▶ **YOUR TASKS**
1. From the text on the VFA controversy, list every abbreviation written entirely in capital letters, giving each one only once.
2. Write a continuation of the text on the VFA controversy, starting right after its final sentence.

▶ **TEXT TO READ**
__________
Let it not be said that we at Filipino Voices did not understand the VFA controversy long before the compleat explanation of it had become common knowledge even in the Main Stream Media and the rest of the Blogosphere. Let it be on the record herewith, that we at Filipino Voices understood the answer given by SCoRP to the central question of whether or not the very presence of US troops in the Philippines, such as the accused Lance Cpl. Daniel Smith, is allowed under the 1987 Constitution, and by WHICH treaty that came to pass:

Nicolas v. Romulo (SCoRP GR No. 175888 Feb. 2009) “The provision of Art. XVIII, Sec. 25 of the Constitution, is complied with by virtue of the fact that the presence of the US Armed Forces through the VFA is a presence “allowed under” the RP-US Mutual Defense Treaty. Since the RP-US Mutual Defense Treaty itself has been ratified and concurred in by both the Philippine Senate and the US Senate, there is no violation of the Constitutional provision resulting from such presence.”
__________
▶ **INFORMATION SHOWN**
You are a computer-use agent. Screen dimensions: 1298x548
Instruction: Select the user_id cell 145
__________
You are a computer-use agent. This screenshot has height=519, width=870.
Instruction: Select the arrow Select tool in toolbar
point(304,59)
__________
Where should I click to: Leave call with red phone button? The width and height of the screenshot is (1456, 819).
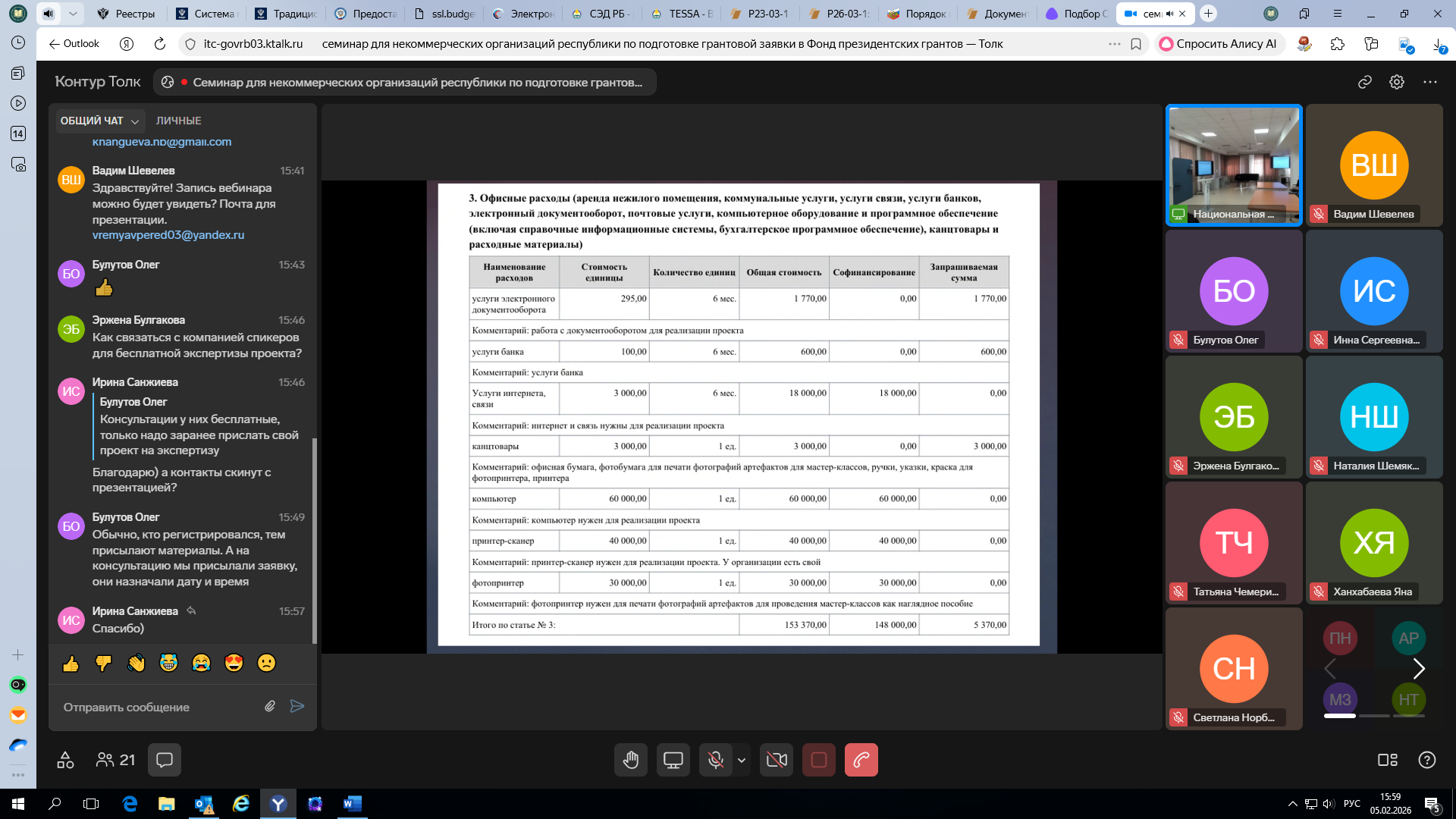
__________
▶ **RESPONSES TO THE EXERCISE**
1. VFA, US, RP, GR

2.
1987 Constitution Art. XVIII Sec. 25.  After the expiration in 1991 of the Agreement between the Philippines and the United States of America concerning Military Bases, foreign military bases, troops, or facilities shall not be allowed in the Philippines except under a treaty duly concurred in by the Senate and, when the Congress so requires, ratified by a majority of the votes cast by the people in a national referendum held for that purpose, and recognized as a treaty by the other contracting State.

In simple English, the VFA abrogationists are barking up the WRONG treaty. It is the fully and mutually ratified 1952 MUTUAL DEFENSE TREATY that allows the presence of US troops in such things as Balikatan.  The Visiting Forces Agreement is an agreement, as the name implies, on the manner and method of implementing the MDT to satisfy the need of our two countries for mutual defense in the year 2009.  Abrogate that!

Here is what  we told Kiko down at the ranch.
And today, founding father Joaquin Bernas, S.J. gingerly ignores the elephant in the room I have just described, but does a masterful job at demolishing the new arguments based on the “supervening event theory” of Justice Carpio’s dissenting opinion. Read  The Problem About Corporal Smith.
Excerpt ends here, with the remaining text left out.